La Fayette, était-il un grand homme ?

Le Figaro - Jacques de Saint Victor – 23 mai 2019

En 1777, à dix-neuf ans, La Fayette embarque pour l’Amérique afin de participer à la guerre d’Indépendance américaine. Granger NYC/Rue des Archives

.            Chez les historiens, La Fayette (ou Lafayette) n’a pas bonne réputation, sauf en Amérique (« La Fayette nous voilà ! »). Le héros de la guerre de l’Indépendance américaine fait figure en France d’esprit fat et sans saveur, seulement avide de popularité, « une idole médiocre, nous dit Michelet, que la Révolution a élevée bien au-dessus de ses maigres talents ». Ainsi était-ce avec un réel intérêt que nous nous sommes précipités sur cette nouvelle biographie du « héros des Deux Mondes ». On la doit à un journaliste, Laurent Zecchini, correspondant du Monde à Washington, qui a fait un travail important et bien documenté.

L’auteur ne cache pas son ambition : réhabiliter cette figure de la République libérale. Changer l’image qu’on peut avoir du général n’est pas une mince affaire. Ce peut même être un enjeu politique.

.            La Fayette, ami de Washington, est en effet une des personnalités connues de la Révolution ayant une authentique sensibilité à la fois « libérale » et républicaine. C’est suffisamment rare pour être salué. On connaît les grandes figures jacobines de la Convention qui, à l’instar d’un Robespierre ou d’un Carnot, ont sauvé la nation, mais à quel prix ! Une Terreur impitoyable qui a réduit la nation française au rang d’une tyrannie antique et conduit nombre de Français à associer la fondation de la République à ce triste bilan.

La Fayette représente au contraire un versant plus modéré de la République naissante, qui convient mieux à notre époque. D’où l’importance du général : mais l’homme est-il à la hauteur de ce qu’il incarne ?

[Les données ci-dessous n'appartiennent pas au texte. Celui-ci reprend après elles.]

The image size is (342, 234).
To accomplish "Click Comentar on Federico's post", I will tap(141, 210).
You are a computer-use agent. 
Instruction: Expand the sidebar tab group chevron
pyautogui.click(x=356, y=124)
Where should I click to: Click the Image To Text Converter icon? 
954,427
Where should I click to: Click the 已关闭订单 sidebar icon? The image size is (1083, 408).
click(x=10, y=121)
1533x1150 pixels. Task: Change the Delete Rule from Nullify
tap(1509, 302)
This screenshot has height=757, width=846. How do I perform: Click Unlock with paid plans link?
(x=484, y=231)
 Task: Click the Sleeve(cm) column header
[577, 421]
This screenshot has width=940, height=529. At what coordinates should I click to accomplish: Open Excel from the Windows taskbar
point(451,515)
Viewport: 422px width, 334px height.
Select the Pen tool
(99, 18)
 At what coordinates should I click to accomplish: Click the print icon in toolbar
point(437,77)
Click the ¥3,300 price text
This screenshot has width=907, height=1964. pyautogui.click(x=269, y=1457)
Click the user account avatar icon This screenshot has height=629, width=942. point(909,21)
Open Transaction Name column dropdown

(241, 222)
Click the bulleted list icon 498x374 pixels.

.            Malheureusement, la lecture de cet intéressant travail de Laurent Zecchini ne parvient pas, et il faut saluer son honnêteté, à nous faire changer d’avis sur le caractère superficiel du grand héros des Deux Mondes. Qu’il ait été le premier à avoir saisi l’importance des médias pour se construire une « stature », cela ne fait aucun doute. Mais il n’y a rien derrière. Vaniteux et habile, mais n’ayant ni la stature d’un homme d’État ni même celle d’un théoricien, toujours un peu dépassé par les événements, il a compris l’intérêt de se placer au service des Américains pour les libérer du joug anglais. Il se taille une belle popularité. Mais cela s’arrête là. Au moins l’homme trouve-t-il outre-Atlantique un sens à sa vie : il sera conquis par l’idéal républicain. Mais il ne parviendra pas à l’incarner. Il restera toujours en dessous de sa tâche. L’histoire lui offrira pourtant à plusieurs reprises des occasions sur un plateau.

Il passe à côté de la Révolution. En 1789, après avoir déstabilisé la monarchie, il ne cesse de se dérober, tout en briguant la place de « maire du Palais ». Chateaubriand dira qu’il « rêvasse » à la Révolution. Il gagne durant les journées d’octobre 1789 le surnom bien mérité de « général Morphée », s’étant levé trop tard pour éviter l’invasion du château royal. Zecchini le reconnaît : il a fait preuve de « négligence ». Ensuite, il ne fait pas le poids devant l’intelligence d’un Mirabeau ou d’un Danton. Ayant déserté en 1792, il se montre courageux dans le malheur. Il va passer le reste de la Révolution dans une geôle autrichienne, puis refuser de servir Bonaparte.

Mais, après 1815, il passe encore une fois à côté de son destin, faisant preuve au minimum de « légèreté ». Et le sommet est atteint en 1830. Alors qu’il est devenu la grande figure de l’opposition républicaine, il se fait « manipuler », dit Zecchini, par le duc d’Orléans, et c’est lui qui permet l’avènement de la monarchie bourgeoise. « La meilleure des Républiques », aurait-il dit. Bref, son bilan est nul en 1830. Il reste un grand nom pour les livres d’enfants et les réceptions à l’ambassade de France à Washington.